Si è creata una neolingua giuridica in cui “sicurezza” significa assenza di dissenso e “violenza” è una parola che non ci piace.

Questo non è progresso, ma un’involuzione deliberata verso uno stato di polizia del pensiero, dove l’autocensura diventa il primo, istintivo meccanismo di sopravvivenza sociale.

L’agente di polizia non è più solo per strada, ma è nella tua testa, rilegge le tue bozze, ti ferma il dito un istante prima di cliccare “invia”. Perché fanno in modo che tu viva nella paura.

LA GERMANIA E LA VERITÀ IN APPALTO

Se il modello britannico è la mazza, quello tedesco è lo stiletto. Più sottile, più elegante, forse ancora più letale.

La Corte d’Appello di Berlino ha emesso una sentenza che dovrebbe far tremare le vene ai polsi di ogni cittadino europeo. Ha sancito che una piattaforma privata come LinkedIn ha il diritto di rimuovere qualsiasi contenuto che contraddica le fonti “ufficiali”, come l’OMS o gli enti governativi. Senza obbligo di verificare che il contenuto dica il vero e sia supportato da fonti e fatti.

Rileggetelo.

Senza l’obbligo di verificare che il contenuto dica il vero e sia supportato da fonti e fatti.

La verità non è più un orizzonte da raggiungere tramite il dibattito, il confronto, la dialettica scientifica o filosofica, ma è diventata un prodotto confezionato, un dogma calato dall’alto da enti la cui infallibilità è data per decreto.

La piattaforma social non è più un’agorà, per quanto caotica, ma il terminale di un Ministero della Verità privatizzato in cui si può esprimere solo ciò che vuole chi comanda.

È un modo per silenziare le opposizioni e per controllare le masse.

È un’architettura di controllo straordinariamente efficiente, in cui lo Stato non si sporca le mani con la censura diretta, ma delega il lavoro sporco a entità private che, in nome della “sicurezza” e delle “linee guida della community”, diventano i gendarmi de facto del discorso pubblico, erodendo lo spazio del dibattito legittimo fino a farlo coincidere con il perimetro del dogma ufficiale.

Un professore universitario, un medico con decenni di esperienza, un premio Nobel possono essere silenziati da un algoritmo addestrato a riconoscere una sola verità, cioè quella governativa.

E se, per ora, queste censure naziste sono problemi solo degli inglesi e dei tedeschi, non dimentichiamoci che le medesime censure le abbiamo già vissute anche noi durante la pandemia, quando sono stati cancellati post di premi Nobel, docenti universitari di medicina e di virologia, perché non erano allineati al pensiero unico.

Perciò, c’è poco per stare tranquilli.

LO SPECCHIO CINESE: CENSURA DELLA COMPETENZA O DEL CONSENSO?

E se guardiamo alla Cina, l’involuzione dell’Europa è ancora più evidente.
* * *
# Esercizi da svolgere
a: Elenca, senza ripetizioni, tutte le parole ed espressioni che l'estratto sulla censura racchiude tra virgolette.
b: Riscrivi in forma di elenco puntato il paragrafo dell'estratto sulla censura che inizia con "La Corte d'Appello di Berlino", conservandone i fatti principali.
c: Prosegui l'estratto sulla censura dal punto in cui si interrompe, mantenendone lo stile.

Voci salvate
* * *
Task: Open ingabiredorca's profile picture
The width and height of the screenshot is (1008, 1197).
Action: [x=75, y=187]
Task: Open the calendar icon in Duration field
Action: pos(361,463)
* * *
# Soluzioni degli esercizi
a:
- sicurezza
- violenza
- invia
- ufficiali
- linee guida della community

b:
- La Corte d'Appello di Berlino ha emesso una sentenza che, secondo l'estratto, dovrebbe allarmare ogni cittadino europeo.
- La sentenza riconosce a una piattaforma privata come LinkedIn il diritto di rimuovere qualsiasi contenuto che contraddica le fonti "ufficiali", come l'OMS o gli enti governativi.
- La piattaforma non ha l'obbligo di verificare se il contenuto dica il vero e sia supportato da fonti e fatti.

c:
La sua recente legge sugli influencer, pur essendo emanazione di un regime autoritario, introduce un principio che, al confronto con la deriva europea, appare quasi illuminista, perché non si vieta il contenuto contrario in sé, ma si vieta a chi non ha competenza di trattare argomenti complessi.

Vuoi parlare di medicina, diritto, ingegneria, finanza? Devi dimostrare di avere i titoli per farlo, una laurea o un master universitario.

L’Europa fa l’esatto opposto.

Da noi, un virologo di fama mondiale che esprime un dubbio sulle linee guida ufficiali viene bannato, cancellato, ridotto al silenzio. Un economista che critica le politiche della BCE viene etichettato come disinformatore.

Al tempo stesso, virologi che non ne hanno azzeccata mezza durante la pandemia possono tranquillamente pontificare in tv, senza contraddittorio, continuando a esprimere fake news smontate dal tempo e dai fatti.

In Cina si silenzia l’incompetente. In Europa si silenzia il dissenziente, anche e soprattutto se competente.

Quello applicato in Inghilterra e in Germania non è un sistema che protegge la “verità scientifica”, ma un sistema che protegge il “consenso del potere” e delle lobby, anche quando questo è palesemente antiscientifico o illogico.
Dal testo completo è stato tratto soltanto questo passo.